Vermont Revenues Improve
Montpelier — The latest revenue projections from the state’s Joint Fiscal Office show a $16 million surplus by the end of the fiscal year, which could impact imminent budget negotiations between the House and the Senate.
“Income tax has been strong this year,” said Stephen Klein, the group’s chief fiscal officer. Overall revenues for April were $26.8 million higher than expected, he said.
The disclosure by Klein came during his appearance yesterday before the House Ways and Means and House though figures haven’t been formally released by the administration.

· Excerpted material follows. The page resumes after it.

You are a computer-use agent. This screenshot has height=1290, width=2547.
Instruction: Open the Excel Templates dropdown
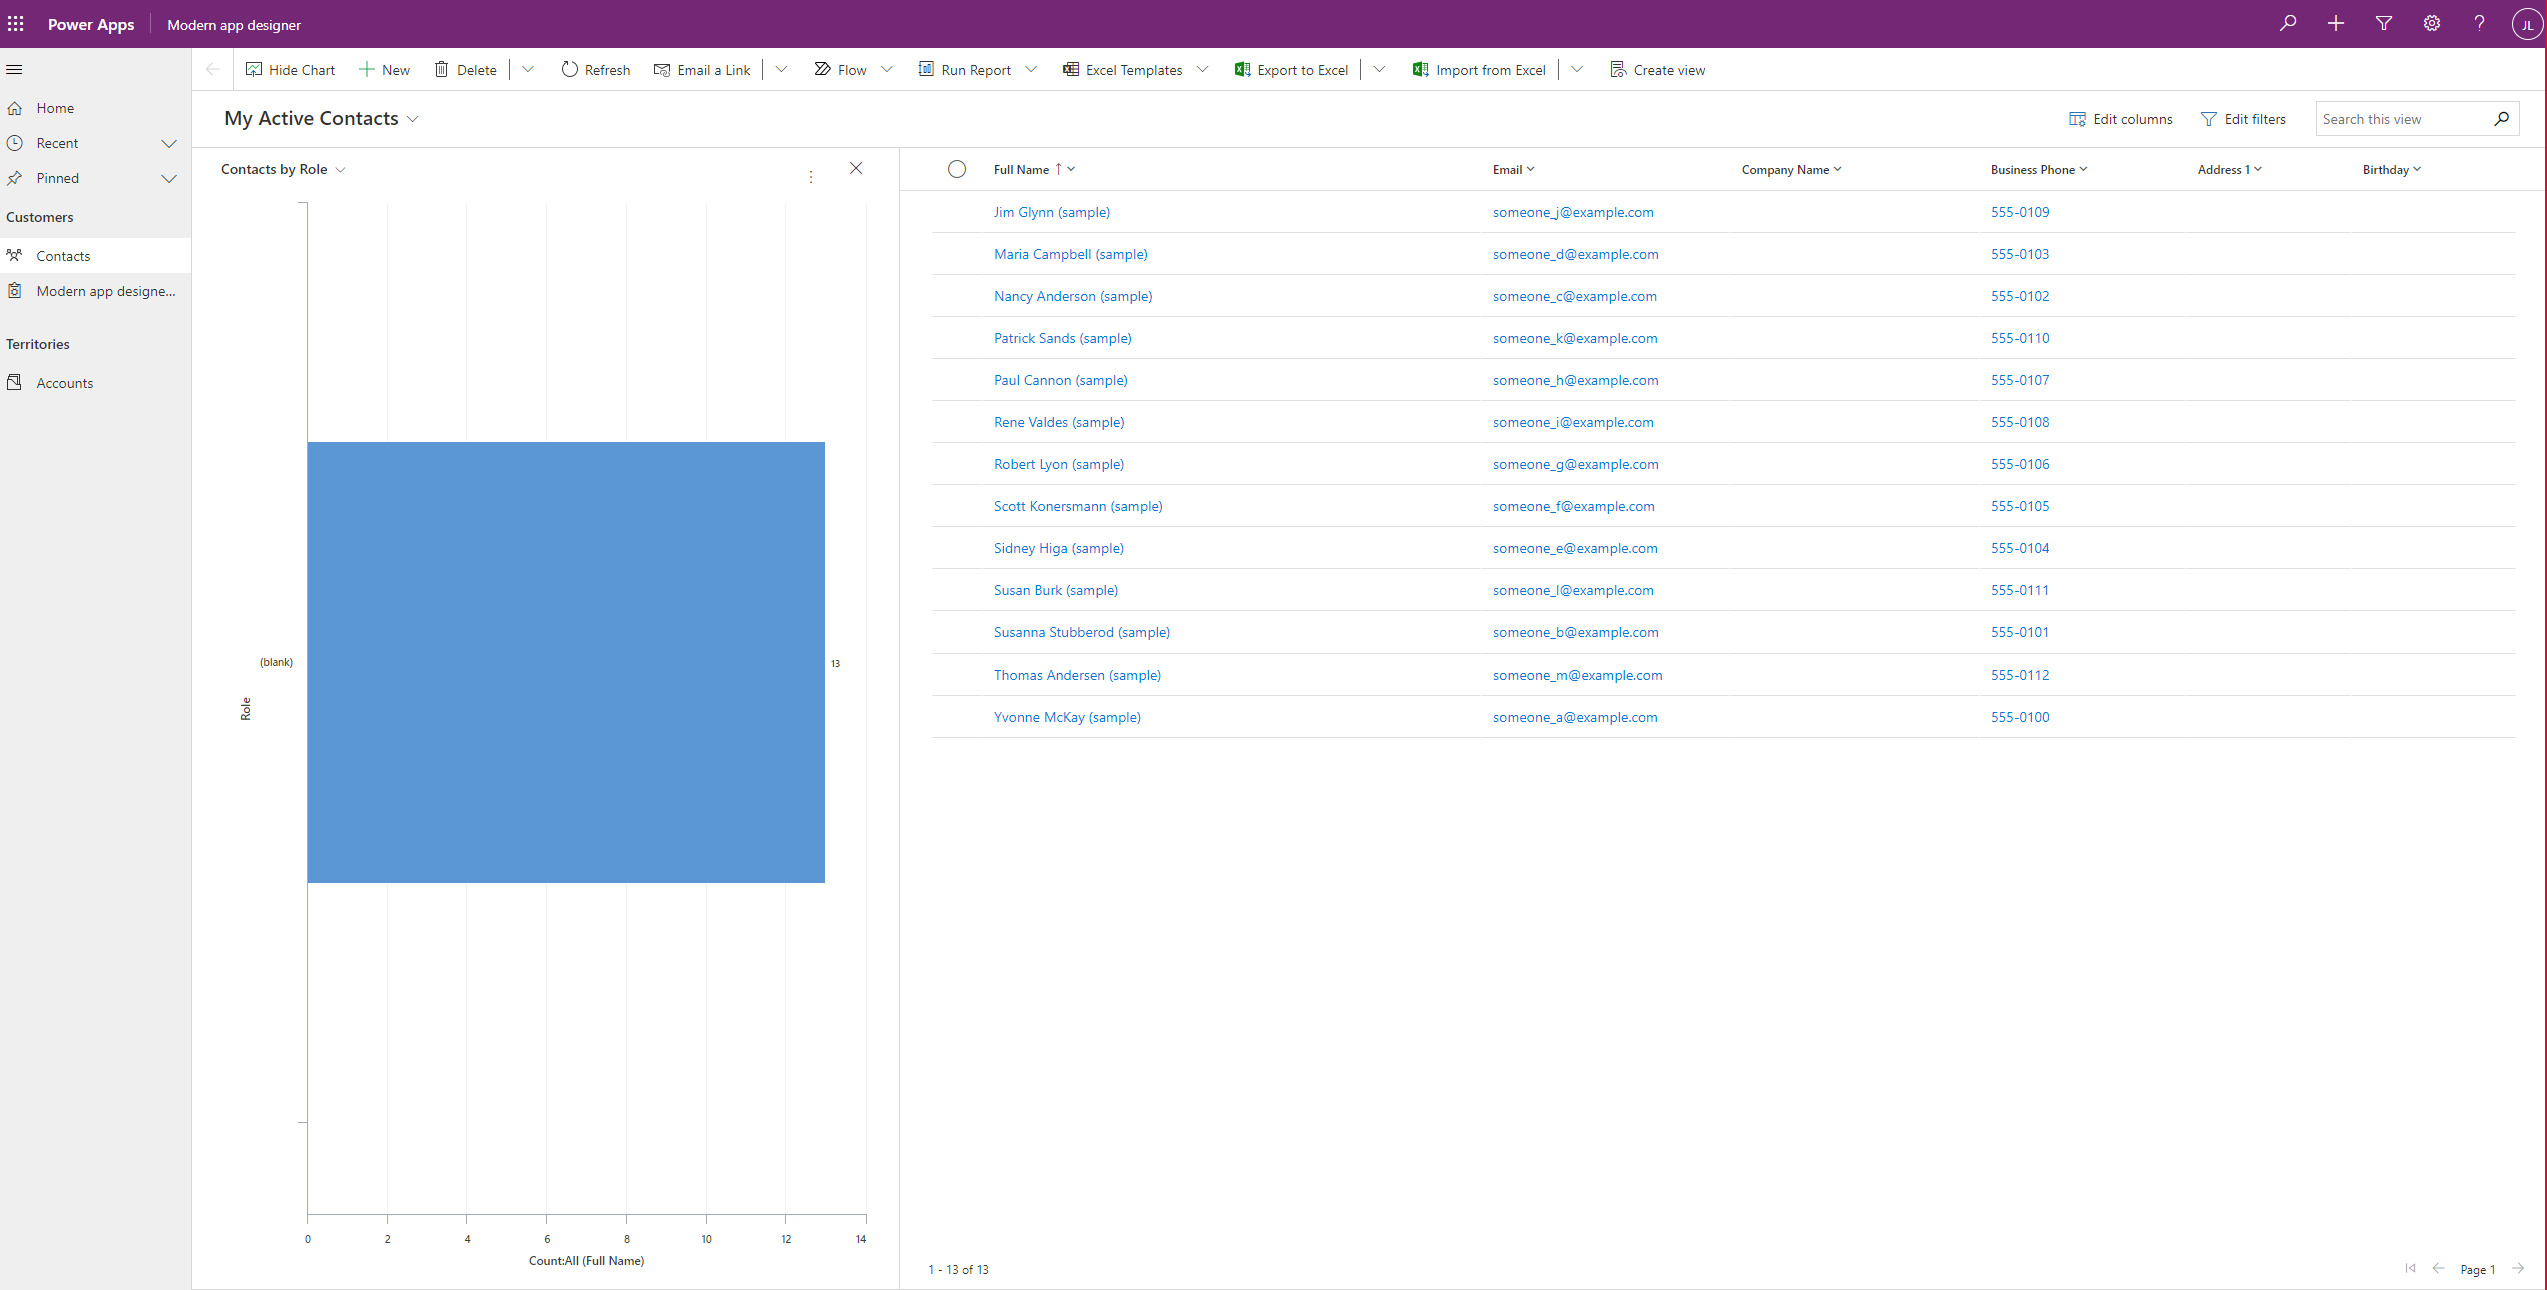[x=1203, y=69]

The takeaway of Klein’s remarks for lawmakers is that there could be more money available for reserves
“It’s more likely now that there will be money for the federal sequestration and for the rainy day fund from the surplus, so it may affect the negotiations on the budget,” Klein said in an interview.
But House Speaker Shap Smith also cautioned yesterday during a news conference that rosy revenue forecasts don’t necessarily address the state’s revenue and spending needs in 2014.
“I don’t think we’re going to be in a situation where we would up the forecast at this point and time in the session,” Smith said. “So a rosier outlook on revenues doesn’t necessarily mean additional spending in 2014, but I do think it might give us some comfort on the issue of reserves.”
House Appropriations chair Martha Heath, D-Westford, signaled her willingness to stow away lesser reserves in light of the new information to her Senate counterpart, Jane Kitchel, D-Caledonia. Heath’s remarks came as a budget conference committee met for the first time, to schedule meetings every day next week.
A surplus “could obviate our need for reserves,” said Heath at that initial meeting yesterday afternoon. Three members from the two Appropriations committees will bargain over differences in their budget language all of next week.
State senators set aside no reserves in their budget vote earlier this week.
Under current law, a quarter of any fiscal surplus in June goes toward the state’s ‘rainy day’ fund, with another quarter poured into a fund which compensates for cuts in federal funding. Half of any surplus goes to the education fund, and a special property tax relief fund.
The three members from House and Senate Appropriations on the six member committee are: Reps. Heath, Mitzi Johnson, D-Grand Isle, and Anne O’Brien, D-Richmond, alongside Sens. Kitchel, Dick Sears, D-Bennington, and Diane Snelling, R-Chittenden.